SHORT TASK> Copy every line of the data below, requests included, and offset each coordinate number in the answers by -98.

****************

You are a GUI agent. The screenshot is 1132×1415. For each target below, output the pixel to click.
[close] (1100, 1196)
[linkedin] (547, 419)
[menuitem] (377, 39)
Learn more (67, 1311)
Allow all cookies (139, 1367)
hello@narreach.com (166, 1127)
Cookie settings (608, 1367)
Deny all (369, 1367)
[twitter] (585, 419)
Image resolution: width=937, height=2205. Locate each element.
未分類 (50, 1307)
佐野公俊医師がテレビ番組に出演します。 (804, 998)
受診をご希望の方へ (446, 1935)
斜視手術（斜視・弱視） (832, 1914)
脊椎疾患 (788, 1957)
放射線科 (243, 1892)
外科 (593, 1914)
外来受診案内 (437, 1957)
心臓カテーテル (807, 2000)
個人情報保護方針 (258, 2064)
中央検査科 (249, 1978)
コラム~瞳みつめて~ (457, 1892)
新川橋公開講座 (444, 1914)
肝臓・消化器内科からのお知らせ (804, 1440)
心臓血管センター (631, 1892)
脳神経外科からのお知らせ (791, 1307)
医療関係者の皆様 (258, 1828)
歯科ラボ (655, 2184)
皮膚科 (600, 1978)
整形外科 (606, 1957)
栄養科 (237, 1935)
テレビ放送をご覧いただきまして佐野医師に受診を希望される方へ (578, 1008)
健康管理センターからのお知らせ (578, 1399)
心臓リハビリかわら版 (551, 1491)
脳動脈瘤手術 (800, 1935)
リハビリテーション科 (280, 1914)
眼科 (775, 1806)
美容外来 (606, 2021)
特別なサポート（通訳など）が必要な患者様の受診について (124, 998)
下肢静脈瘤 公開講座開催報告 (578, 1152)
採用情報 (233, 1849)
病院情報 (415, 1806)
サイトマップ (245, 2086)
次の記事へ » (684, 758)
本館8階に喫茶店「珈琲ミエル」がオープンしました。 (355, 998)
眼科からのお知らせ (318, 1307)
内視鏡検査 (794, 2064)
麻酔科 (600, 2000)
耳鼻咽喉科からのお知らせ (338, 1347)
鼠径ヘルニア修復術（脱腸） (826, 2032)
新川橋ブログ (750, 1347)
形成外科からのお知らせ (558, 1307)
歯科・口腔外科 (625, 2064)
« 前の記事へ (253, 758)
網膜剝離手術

****************

WORKED SOLUTION>
You are a GUI agent. The screenshot is 1132×1415. For each target below, output the pixel to click.
[close] (1002, 1098)
[linkedin] (449, 321)
[menuitem] (279, -59)
Learn more (-31, 1213)
Allow all cookies (41, 1269)
hello@narreach.com (68, 1029)
Cookie settings (510, 1269)
Deny all (271, 1269)
[twitter] (487, 321)
Image resolution: width=937, height=2205. Locate each element.
未分類 (-48, 1209)
佐野公俊医師がテレビ番組に出演します。 (706, 900)
受診をご希望の方へ (348, 1837)
斜視手術（斜視・弱視） (734, 1816)
脊椎疾患 (690, 1859)
放射線科 (145, 1794)
外科 (495, 1816)
外来受診案内 (339, 1859)
心臓カテーテル (709, 1902)
個人情報保護方針 (160, 1966)
中央検査科 (151, 1880)
コラム~瞳みつめて~ (359, 1794)
新川橋公開講座 (346, 1816)
肝臓・消化器内科からのお知らせ (706, 1342)
心臓血管センター (533, 1794)
脳神経外科からのお知らせ (693, 1209)
医療関係者の皆様 (160, 1730)
歯科ラボ (557, 2086)
皮膚科 (502, 1880)
整形外科 (508, 1859)
栄養科 (139, 1837)
テレビ放送をご覧いただきまして佐野医師に受診を希望される方へ (480, 910)
健康管理センターからのお知らせ (480, 1301)
心臓リハビリかわら版 (453, 1393)
脳動脈瘤手術 (702, 1837)
リハビリテーション科 (182, 1816)
眼科 (677, 1708)
美容外来 (508, 1923)
特別なサポート（通訳など）が必要な患者様の受診について (26, 900)
下肢静脈瘤 公開講座開催報告 (480, 1054)
採用情報 (135, 1751)
病院情報 (317, 1708)
サイトマップ (147, 1988)
次の記事へ » (586, 660)
本館8階に喫茶店「珈琲ミエル」がオープンしました。 (257, 900)
眼科からのお知らせ (220, 1209)
内視鏡検査 (696, 1966)
麻酔科 (502, 1902)
耳鼻咽喉科からのお知らせ (240, 1249)
鼠径ヘルニア修復術（脱腸） (728, 1934)
新川橋ブログ (652, 1249)
形成外科からのお知らせ (460, 1209)
歯科・口腔外科 (527, 1966)
« 前の記事へ (155, 660)
網膜剝離手術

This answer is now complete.